Pattern 6: Transfer timing matters as much as transfer selection
An observation that surprised us: the same move recommended in week 3 of a season and week 8 of a season can have dramatically different GP outcomes. Early-season transfers capture more full-price selling days at the destination. Late-season transfers often arrive just in time for markdown.
The pilot data showed that moves executed in the first half of a selling period generated roughly 2.3 times the GP uplift of equivalent moves in the second half. This is intuitive in hindsight -- earlier moves give stock more runway to sell at full price -- but it has a practical implication that most retailers miss.
The implication: rebalancing is not a periodic cleanup activity. It is a continuous optimisation that should run as frequently as operationally possible. Weekly at minimum. Daily is better. Replenify's engine runs in 265 milliseconds precisely so that retailers can rebalance daily without computational constraints.
This timing effect also has consequences for price optimization. A style that is underperforming at one store in week 6 faces a choice: transfer it to a store with demand, or mark it down. The data suggests that transfer (when the economics support it) consistently outperforms markdown as a first response.
What this means going forward
The 28,348 snapshots from the pilot are a starting point. As Replenify processes more data across more retailers, the patterns will sharpen and new insights will emerge.
Some questions we are actively investigating:
- Seasonal shape variations across South African regions. Does the Durban season look different from the Johannesburg season? Preliminary data suggests it does, driven by climate differences and tourist activity patterns.
- Import timing effects. With 60-120 day lead times from Asian suppliers, how does arrival timing relative to season start affect sell-through curves?

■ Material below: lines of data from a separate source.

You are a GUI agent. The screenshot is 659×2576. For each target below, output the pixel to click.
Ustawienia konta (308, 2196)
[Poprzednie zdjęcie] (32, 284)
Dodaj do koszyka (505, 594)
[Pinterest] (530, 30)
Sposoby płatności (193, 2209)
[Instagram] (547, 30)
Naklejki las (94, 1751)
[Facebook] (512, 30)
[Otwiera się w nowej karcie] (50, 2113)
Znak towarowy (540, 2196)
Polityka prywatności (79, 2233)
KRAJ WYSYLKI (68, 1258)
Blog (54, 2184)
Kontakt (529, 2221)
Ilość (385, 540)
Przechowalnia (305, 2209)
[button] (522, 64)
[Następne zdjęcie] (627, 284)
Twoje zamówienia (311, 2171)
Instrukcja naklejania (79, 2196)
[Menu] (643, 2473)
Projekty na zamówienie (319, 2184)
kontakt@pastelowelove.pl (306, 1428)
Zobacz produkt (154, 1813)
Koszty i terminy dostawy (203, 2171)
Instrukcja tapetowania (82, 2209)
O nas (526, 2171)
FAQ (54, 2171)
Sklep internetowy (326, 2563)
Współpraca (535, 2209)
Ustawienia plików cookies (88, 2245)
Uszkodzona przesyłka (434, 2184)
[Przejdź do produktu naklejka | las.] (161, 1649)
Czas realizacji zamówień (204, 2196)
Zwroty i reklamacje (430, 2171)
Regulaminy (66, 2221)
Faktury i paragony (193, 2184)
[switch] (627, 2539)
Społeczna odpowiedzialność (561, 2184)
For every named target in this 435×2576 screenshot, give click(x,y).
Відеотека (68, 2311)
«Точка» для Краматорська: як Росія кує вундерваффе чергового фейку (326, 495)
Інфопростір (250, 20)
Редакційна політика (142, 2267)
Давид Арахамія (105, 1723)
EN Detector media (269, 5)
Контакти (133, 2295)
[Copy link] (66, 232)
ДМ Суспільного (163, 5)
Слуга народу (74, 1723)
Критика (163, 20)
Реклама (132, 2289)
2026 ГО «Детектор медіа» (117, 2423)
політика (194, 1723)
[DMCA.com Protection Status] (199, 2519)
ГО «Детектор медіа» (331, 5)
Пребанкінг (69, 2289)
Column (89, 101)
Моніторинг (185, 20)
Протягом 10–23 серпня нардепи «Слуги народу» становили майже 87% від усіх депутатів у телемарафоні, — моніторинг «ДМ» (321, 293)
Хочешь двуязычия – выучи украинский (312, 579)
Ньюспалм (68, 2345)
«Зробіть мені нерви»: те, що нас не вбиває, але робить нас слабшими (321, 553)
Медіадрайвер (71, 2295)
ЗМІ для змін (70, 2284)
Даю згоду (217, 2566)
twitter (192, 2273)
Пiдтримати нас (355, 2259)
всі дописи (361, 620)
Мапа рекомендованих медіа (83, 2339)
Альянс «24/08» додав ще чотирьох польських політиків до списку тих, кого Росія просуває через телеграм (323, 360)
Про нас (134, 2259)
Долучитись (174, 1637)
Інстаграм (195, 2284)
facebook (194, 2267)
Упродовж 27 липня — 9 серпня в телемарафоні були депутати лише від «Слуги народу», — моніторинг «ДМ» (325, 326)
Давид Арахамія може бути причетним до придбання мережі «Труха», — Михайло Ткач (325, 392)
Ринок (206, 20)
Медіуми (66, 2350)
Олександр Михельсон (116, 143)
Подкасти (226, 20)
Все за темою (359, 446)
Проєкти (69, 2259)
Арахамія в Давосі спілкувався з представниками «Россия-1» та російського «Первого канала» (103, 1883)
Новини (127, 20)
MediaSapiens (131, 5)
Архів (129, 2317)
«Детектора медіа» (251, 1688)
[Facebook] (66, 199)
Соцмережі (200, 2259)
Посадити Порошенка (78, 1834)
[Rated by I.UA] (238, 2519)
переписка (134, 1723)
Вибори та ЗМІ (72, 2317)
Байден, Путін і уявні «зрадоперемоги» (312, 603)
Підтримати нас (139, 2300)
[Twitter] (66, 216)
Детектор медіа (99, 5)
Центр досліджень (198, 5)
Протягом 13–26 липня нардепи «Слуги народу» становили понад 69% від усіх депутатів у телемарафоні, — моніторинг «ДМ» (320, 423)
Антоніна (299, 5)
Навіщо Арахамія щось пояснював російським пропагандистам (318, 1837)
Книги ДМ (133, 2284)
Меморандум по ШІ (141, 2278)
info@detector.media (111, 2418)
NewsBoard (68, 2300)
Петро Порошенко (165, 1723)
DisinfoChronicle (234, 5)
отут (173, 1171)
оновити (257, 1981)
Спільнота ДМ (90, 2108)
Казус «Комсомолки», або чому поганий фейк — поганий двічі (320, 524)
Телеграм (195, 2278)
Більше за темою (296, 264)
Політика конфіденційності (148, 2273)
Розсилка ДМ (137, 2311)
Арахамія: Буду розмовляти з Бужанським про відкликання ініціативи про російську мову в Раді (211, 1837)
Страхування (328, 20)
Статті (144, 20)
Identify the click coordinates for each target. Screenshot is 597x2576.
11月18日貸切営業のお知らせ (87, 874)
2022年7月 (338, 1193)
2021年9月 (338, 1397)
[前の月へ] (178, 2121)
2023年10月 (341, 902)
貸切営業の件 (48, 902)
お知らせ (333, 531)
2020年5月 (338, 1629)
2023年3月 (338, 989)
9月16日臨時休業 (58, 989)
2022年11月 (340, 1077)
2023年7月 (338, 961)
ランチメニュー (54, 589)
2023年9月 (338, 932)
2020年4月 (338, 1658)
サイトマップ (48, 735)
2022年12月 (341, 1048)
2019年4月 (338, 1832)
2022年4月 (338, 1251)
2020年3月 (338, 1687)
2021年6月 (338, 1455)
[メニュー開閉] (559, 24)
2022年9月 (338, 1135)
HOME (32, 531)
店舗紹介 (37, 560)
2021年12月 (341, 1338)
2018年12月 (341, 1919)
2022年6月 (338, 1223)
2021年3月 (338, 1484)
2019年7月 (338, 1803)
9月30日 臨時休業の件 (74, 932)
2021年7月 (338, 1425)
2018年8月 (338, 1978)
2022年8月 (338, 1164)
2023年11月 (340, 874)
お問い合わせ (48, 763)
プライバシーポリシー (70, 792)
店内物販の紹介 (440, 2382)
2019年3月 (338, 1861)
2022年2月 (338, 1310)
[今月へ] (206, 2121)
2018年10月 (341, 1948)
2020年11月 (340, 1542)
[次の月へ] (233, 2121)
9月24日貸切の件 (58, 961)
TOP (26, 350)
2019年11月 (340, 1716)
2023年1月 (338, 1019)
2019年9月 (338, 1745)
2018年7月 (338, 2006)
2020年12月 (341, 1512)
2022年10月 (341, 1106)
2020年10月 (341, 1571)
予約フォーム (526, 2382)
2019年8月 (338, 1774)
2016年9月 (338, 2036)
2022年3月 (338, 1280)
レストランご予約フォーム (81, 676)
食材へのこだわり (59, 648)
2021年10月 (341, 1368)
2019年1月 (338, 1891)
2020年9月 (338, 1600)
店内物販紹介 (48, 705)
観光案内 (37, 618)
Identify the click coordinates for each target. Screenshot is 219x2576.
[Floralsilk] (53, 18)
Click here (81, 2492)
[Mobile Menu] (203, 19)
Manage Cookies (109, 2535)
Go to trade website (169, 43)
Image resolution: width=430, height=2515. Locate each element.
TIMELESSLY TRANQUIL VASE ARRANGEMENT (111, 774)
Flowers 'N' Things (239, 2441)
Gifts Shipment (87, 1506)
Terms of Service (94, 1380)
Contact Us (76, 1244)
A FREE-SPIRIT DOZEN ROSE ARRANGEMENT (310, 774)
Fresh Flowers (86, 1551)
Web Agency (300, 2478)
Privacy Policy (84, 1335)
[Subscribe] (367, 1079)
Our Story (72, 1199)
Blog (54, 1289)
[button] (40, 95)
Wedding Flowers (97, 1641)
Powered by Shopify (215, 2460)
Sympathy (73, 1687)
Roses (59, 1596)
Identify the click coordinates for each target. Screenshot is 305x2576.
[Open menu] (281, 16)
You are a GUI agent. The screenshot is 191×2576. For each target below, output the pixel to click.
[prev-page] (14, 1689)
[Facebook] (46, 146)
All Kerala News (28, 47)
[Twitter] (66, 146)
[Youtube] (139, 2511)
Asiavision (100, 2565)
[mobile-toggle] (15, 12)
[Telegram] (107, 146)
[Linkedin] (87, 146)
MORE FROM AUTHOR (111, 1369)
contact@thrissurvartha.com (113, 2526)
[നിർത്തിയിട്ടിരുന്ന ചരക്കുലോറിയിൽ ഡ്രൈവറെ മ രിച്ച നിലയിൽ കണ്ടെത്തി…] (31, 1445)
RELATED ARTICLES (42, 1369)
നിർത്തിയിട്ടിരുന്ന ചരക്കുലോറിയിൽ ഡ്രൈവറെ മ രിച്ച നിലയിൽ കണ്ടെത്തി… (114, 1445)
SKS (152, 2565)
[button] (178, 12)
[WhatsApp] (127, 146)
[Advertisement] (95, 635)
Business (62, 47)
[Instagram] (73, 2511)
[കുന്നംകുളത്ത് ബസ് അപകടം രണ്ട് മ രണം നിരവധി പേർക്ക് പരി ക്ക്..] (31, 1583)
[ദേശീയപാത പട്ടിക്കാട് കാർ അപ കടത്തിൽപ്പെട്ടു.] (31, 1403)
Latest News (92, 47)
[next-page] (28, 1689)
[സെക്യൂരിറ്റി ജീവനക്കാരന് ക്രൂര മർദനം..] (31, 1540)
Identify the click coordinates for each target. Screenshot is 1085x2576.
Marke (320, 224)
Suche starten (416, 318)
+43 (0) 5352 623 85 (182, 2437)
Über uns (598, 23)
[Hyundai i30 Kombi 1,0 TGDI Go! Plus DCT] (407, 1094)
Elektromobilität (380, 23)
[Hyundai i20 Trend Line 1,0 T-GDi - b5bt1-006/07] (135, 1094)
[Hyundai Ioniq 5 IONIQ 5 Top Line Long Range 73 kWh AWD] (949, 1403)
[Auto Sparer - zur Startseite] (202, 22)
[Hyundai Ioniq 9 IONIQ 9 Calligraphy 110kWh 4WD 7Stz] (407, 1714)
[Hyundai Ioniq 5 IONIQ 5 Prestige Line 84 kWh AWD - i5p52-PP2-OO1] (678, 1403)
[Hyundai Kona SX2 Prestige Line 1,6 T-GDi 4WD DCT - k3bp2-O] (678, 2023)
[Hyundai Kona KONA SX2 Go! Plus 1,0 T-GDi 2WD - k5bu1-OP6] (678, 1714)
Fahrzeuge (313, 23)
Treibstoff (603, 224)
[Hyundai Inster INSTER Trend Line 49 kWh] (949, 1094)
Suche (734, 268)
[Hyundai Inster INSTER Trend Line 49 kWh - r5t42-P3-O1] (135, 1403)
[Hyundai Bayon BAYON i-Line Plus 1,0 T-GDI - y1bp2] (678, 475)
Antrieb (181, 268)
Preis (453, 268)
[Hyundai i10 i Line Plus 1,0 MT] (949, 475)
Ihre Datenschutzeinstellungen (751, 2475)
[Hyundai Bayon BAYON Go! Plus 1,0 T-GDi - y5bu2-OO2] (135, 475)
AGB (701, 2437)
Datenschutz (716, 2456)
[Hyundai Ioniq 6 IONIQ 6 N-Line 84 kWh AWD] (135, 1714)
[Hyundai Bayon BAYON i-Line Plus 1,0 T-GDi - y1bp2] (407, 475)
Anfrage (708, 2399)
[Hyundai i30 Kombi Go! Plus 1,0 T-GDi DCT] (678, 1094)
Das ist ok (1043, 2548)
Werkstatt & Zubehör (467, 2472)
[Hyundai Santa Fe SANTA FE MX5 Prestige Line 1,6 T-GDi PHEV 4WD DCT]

Early arrivals should outperform, but by how much?
- Category interaction effects. When a store receives a strong allocation of sandals, does it affect boot sell-through? Assortment composition effects are poorly understood and worth quantifying.
- Weekend vs weekday velocity. Do mall-based stores and strip-mall stores show different intra-week selling patterns, and should rebalancing account for day-of-week effects?
The data quality imperative
One theme runs through all six patterns: data quality is not a nice-to-have. It is a prerequisite. Every insight in this post was only possible because the pilot data was cleaned, normalised, and validated through Replenify's canonical data model. Inconsistent size naming would have made Pattern 1 invisible. Missing transaction records would have distorted Pattern 2. Phantom inventory counts would have invalidated Pattern 5.
For retailers considering any form of inventory intelligence -- whether Replenify or another approach -- the first investment should be in data quality. Clean your size naming conventions. Reconcile your inventory counts with your transaction logs. Standardise your store codes. The intelligence layer is only as good as the data it sits on.
For a comprehensive look at how these insights connect to broader inventory strategy, see our guide to inventory optimization for modern retail. For a deeper dive into the merchandise lifecycle that these patterns inform, see Merchandise Planning Explained.
The data speaks clearly on one point: the gap between what retailers assume about their inventory and what is actually happening in their stores is larger than most people realise. Closing that gap, with 28,348 data points rather than 28 store visits, is where the margin improvement lives.